--- Records for processing ---
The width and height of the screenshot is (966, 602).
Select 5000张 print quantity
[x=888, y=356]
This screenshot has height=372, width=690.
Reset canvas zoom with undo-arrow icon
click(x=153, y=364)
==
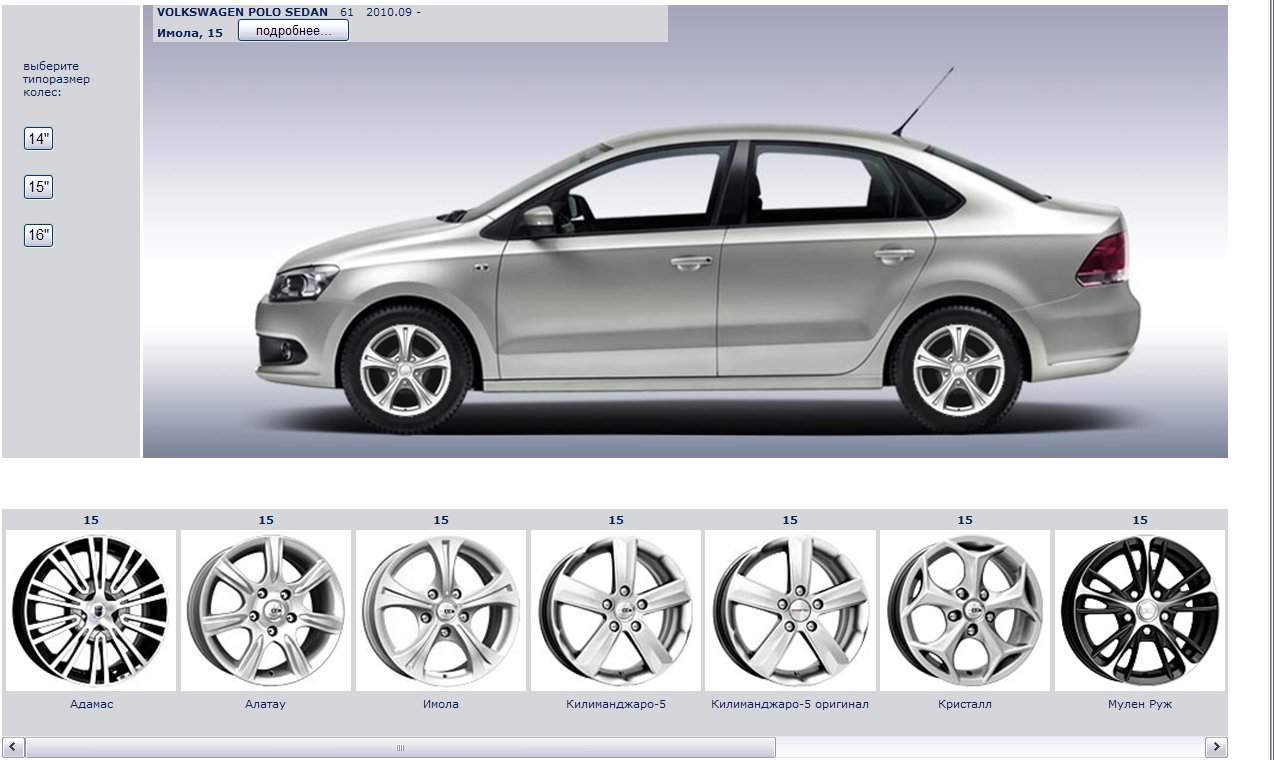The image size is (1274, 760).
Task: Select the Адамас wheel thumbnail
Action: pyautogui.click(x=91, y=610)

--- Problem statement ---
In the listing above, count every line that contains the word "width" and give the number with no comment.

--- Completed task ---
2